Ma si sa, la vita è spesso paradossale. 
Qui però si sta rendendo paradossale anche la morte, la morte dei kosovari, la morte dei serbi. 
E la morte non è mai paradossale, o almeno non dovrebbe esserlo...

   Cosa possono fare allora gli utopici sostenitori della pace? Rilanciare sul paradosso. Unirsi al gruppo di sfigati che finiscono nella merda. L'ideale, per i più coraggiosi, sarebbe trasferirsi a Belgrado per farsi bombardare da noi stessi; invitiamo a far questo soprattutto i parenti dei militari impegnati nelle operazioni aeree. Di seguito, quasi altrettanto coraggiosa e paradossale, viene la scelta di andare ad aiutare i kosovari a tornare nelle case dalle quali sono scappati anche a causa dei nostri bombardamenti. Per i meno coraggiosi può bastare una frequentazione del territorio virtuale yugoslavo e una seria partecipazione emotiva alla tragedia del suo popolo: visitare musei on-line, gallerie virtuali ed artisti serbi, farsi amici in yugoslavia tramite internet, soffrire insieme a loro per le bombe che gli tiriamo addosso. In ogni caso, intensificare i rapporti e le relazioni tra noi e quei popoli che forse qualcuno vuole costringerci a considerare nemici; non alimentare con la diffidenza personale un odio artificiale imposto da molti mezzi di informazione; non unirsi a chi soffia sul fuoco di conflitti locali, non aiutare chi ha sempre USAto questi sistemi per mantenere l'egemonia nella politica internazionale.

- Righe fornite -

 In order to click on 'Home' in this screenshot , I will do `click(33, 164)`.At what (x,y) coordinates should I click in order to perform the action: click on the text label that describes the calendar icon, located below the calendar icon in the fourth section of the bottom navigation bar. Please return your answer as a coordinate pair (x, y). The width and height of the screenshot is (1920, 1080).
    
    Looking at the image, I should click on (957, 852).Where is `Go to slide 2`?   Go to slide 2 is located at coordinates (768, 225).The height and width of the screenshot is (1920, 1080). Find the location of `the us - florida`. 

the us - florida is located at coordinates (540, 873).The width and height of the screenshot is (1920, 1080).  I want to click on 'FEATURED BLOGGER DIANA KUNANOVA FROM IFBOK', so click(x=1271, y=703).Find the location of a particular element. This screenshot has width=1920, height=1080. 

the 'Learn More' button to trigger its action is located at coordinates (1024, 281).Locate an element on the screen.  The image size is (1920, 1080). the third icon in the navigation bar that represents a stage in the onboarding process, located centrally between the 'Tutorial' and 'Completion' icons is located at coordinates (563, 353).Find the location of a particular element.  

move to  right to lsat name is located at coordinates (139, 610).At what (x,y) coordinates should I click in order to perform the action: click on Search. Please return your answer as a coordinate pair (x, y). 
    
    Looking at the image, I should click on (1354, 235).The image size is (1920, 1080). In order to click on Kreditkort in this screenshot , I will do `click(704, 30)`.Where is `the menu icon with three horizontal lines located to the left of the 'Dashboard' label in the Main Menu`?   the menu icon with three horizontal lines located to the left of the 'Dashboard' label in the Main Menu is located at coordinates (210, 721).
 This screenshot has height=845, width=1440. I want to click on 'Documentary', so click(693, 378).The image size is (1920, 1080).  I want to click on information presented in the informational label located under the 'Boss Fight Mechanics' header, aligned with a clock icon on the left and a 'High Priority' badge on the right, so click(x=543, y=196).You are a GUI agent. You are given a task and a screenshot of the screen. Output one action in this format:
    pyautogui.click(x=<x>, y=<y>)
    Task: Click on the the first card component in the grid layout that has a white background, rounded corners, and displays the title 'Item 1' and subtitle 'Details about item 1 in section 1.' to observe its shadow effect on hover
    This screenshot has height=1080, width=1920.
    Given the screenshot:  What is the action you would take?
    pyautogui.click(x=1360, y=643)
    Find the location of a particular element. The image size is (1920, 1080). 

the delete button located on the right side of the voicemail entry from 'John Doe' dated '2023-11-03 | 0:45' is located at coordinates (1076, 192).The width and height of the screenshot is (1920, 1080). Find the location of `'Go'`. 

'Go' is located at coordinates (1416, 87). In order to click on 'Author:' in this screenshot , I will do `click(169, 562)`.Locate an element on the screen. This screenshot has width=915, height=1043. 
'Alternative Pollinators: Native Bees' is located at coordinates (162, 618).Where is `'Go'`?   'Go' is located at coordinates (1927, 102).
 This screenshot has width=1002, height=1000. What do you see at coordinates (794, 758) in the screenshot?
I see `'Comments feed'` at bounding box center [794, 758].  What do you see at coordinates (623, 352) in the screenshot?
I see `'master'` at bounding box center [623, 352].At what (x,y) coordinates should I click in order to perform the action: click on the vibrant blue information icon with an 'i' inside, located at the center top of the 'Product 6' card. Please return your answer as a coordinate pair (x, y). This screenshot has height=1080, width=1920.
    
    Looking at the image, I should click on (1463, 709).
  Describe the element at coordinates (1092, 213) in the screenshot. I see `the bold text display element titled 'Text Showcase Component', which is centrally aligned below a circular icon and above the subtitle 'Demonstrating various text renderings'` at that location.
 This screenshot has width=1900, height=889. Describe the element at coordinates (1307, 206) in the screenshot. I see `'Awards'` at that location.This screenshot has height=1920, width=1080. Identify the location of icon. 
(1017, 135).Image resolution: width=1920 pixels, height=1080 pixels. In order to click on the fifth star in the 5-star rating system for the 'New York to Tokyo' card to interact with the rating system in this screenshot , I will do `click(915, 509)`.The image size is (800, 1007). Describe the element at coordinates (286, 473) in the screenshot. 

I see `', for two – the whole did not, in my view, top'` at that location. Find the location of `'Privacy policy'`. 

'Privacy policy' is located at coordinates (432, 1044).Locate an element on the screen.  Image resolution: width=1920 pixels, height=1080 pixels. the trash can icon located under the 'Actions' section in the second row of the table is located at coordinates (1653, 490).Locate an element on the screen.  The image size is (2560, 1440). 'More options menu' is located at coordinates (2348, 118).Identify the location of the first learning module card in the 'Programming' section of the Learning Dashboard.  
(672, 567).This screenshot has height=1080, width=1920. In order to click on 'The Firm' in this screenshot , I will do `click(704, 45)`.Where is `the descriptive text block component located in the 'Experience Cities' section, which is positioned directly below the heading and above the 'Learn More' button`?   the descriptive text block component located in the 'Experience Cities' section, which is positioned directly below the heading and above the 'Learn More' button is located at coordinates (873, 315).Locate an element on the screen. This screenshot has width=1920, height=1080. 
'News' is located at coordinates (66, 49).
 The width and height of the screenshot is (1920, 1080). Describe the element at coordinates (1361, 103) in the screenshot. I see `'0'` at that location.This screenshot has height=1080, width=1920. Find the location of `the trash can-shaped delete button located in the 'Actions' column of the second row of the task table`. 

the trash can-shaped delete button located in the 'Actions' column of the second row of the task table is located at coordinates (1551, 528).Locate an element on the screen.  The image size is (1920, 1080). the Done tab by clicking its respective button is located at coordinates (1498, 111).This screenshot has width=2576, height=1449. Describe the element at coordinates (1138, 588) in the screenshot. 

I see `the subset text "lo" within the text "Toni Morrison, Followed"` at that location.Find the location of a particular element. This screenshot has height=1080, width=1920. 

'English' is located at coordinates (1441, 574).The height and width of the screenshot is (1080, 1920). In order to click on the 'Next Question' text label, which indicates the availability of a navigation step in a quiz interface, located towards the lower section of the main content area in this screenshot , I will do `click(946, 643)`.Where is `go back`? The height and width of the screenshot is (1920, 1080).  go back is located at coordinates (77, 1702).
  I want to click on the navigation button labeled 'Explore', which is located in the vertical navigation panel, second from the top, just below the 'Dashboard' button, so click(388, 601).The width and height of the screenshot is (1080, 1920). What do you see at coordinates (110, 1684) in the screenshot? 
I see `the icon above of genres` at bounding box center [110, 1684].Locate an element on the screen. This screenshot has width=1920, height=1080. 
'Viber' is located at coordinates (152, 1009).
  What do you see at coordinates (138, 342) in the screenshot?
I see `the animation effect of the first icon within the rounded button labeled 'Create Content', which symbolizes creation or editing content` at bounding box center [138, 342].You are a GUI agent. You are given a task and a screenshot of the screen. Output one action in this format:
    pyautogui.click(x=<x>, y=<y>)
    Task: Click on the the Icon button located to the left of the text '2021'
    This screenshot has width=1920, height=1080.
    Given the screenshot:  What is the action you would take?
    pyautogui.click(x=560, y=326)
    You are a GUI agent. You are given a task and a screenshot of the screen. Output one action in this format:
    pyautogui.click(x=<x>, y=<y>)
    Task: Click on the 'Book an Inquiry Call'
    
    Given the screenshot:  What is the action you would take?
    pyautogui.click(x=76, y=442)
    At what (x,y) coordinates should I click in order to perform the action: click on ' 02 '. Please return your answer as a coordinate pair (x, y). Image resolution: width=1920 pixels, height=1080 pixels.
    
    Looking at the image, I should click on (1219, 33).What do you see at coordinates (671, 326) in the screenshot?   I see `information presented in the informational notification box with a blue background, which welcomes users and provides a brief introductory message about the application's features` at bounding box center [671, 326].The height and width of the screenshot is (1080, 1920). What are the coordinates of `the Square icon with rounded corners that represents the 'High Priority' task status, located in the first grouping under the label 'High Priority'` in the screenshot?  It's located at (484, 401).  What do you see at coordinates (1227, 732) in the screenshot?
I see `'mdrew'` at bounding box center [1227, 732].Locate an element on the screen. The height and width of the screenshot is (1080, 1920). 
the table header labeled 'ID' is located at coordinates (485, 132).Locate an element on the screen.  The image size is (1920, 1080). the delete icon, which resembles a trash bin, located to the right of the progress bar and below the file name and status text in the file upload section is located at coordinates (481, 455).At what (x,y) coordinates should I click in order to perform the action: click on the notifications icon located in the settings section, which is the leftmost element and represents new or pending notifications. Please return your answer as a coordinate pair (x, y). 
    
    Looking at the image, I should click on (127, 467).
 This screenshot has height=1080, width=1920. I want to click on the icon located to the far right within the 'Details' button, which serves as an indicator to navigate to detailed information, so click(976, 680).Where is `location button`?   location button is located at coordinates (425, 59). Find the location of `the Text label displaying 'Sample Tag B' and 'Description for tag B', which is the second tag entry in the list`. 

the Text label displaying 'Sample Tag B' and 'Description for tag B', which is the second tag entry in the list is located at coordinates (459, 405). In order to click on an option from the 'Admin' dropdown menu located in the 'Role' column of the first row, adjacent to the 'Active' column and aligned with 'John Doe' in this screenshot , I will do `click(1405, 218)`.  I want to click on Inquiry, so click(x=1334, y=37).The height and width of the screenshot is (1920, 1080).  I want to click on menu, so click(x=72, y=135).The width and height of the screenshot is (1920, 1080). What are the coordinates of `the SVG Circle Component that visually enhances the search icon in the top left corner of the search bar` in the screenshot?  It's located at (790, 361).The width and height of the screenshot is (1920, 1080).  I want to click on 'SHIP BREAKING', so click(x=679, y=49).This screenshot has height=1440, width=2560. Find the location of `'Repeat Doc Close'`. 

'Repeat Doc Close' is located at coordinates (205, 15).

- Istruzioni dell'esercizio -
1. Riscrivi la parte del testo sui sostenitori della pace che comincia con le parole "Ma si sa, la" e si chiude con "non dovrebbe esserlo...", mettendo "l'esistenza" al posto di "la vita".
2. Scrivi il seguito del testo sui sostenitori della pace, cominciando subito dopo la sua ultima frase.
Le righe provengono da una fonte diversa da quella del testo.

- Soluzioni dell'esercizio -
1.
Ma si sa, l'esistenza è spesso paradossale. 
Qui però si sta rendendo paradossale anche la morte, la morte dei kosovari, la morte dei serbi. 
E la morte non è mai paradossale, o almeno non dovrebbe esserlo...

2.
   C'è chi grida allo scandalo perchè giornalisti dei paesi alleati trasmettono servizi dal paese nemico, sotto la pressione della censura serba. Spero che nessuno ne abbia a male se qui invitiamo i navigatori di internet a prendere contatti e mantenere rapporti con la popolazione del paese che stiamo bombardando, seguendo i links che proponiamo e barcamenandosi nell'inevitabile propaganda serba, forse più facile da riconoscere della nostra. E se un serbo non vi risponde non preoccupatevi, non è detto che sia morto sotto una bomba pagata anche con i vostri soldi, lanciata magari da chi avete mandato al governo.
 

Buona navigazione, e lavorate per la pace.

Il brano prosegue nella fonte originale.